Hati
Murni Menatap Sejarah
L Murbandono Hs ;
Peminat
Peradaban, Tinggal di Ambarawa Kabupaten Semarang
|
SUARA
MERDEKA, 15 September 2014
“Pilpres 2014 memang
penting mengingat siapa pun yang akan terpilih akan menjadi orang paling
berkuasa”
KITA
bersyukur Pilpres 2014 dengan seluruh ini itunya telah berlalu dan presiden
dan wakil presiden telah terpilih. Seluruh ini itu tersebut ada yang positif
dan ada yang negatif. Lepas dari yang bisa disebut positif, yang negatif juga
banyak sekali. Tapi bila hati yang murni (SM, 20/8/14) dalam diri kita
sungguh hadir, segala yang negatif itu bisa kita ramalkan terjadi. Pasalnya,
pilpres yang baru terselenggara itu memuat banyak perkara yang intinya
berwujud empat penyakit.
Pertama;
di luar dua capres dan dua cawapres yang tersedia secara prosedural dan
legal, di negara kita cukup banyak tersedia orang yang juga pantas menjadi
capres dan cawapres kendati gagal muncul.
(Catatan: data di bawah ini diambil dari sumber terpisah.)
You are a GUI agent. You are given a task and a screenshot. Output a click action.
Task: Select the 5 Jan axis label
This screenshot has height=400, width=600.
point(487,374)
Pasalnya dalam banyak hal, politik
praktis yang memproduksi aturan main pilpres masih dimasak dengan bumbu-bumbu
Orbaisme.
Kedua;
penyakit pertama merupakan dampak kegagalan reformasi dan itu jadi dasar
seluruh produk politik saat ini. Hasilnya adalah politik yang hanya mampu menggarap
soal tidak mendasar. Ini niscaya. Tak
sedikit partai yang lahir saat ini, secara langsung atau tidak, adalah
perkakas Orba untuk melemahkan reformis. Logis jika banyak Orbais terpilih
menjadi wakil-wakil rakyat di semua lembaga legislatif.
Ketiga;
penyakit kedua merupakan kekalahan kubu Reformis di depan kubu Orbais.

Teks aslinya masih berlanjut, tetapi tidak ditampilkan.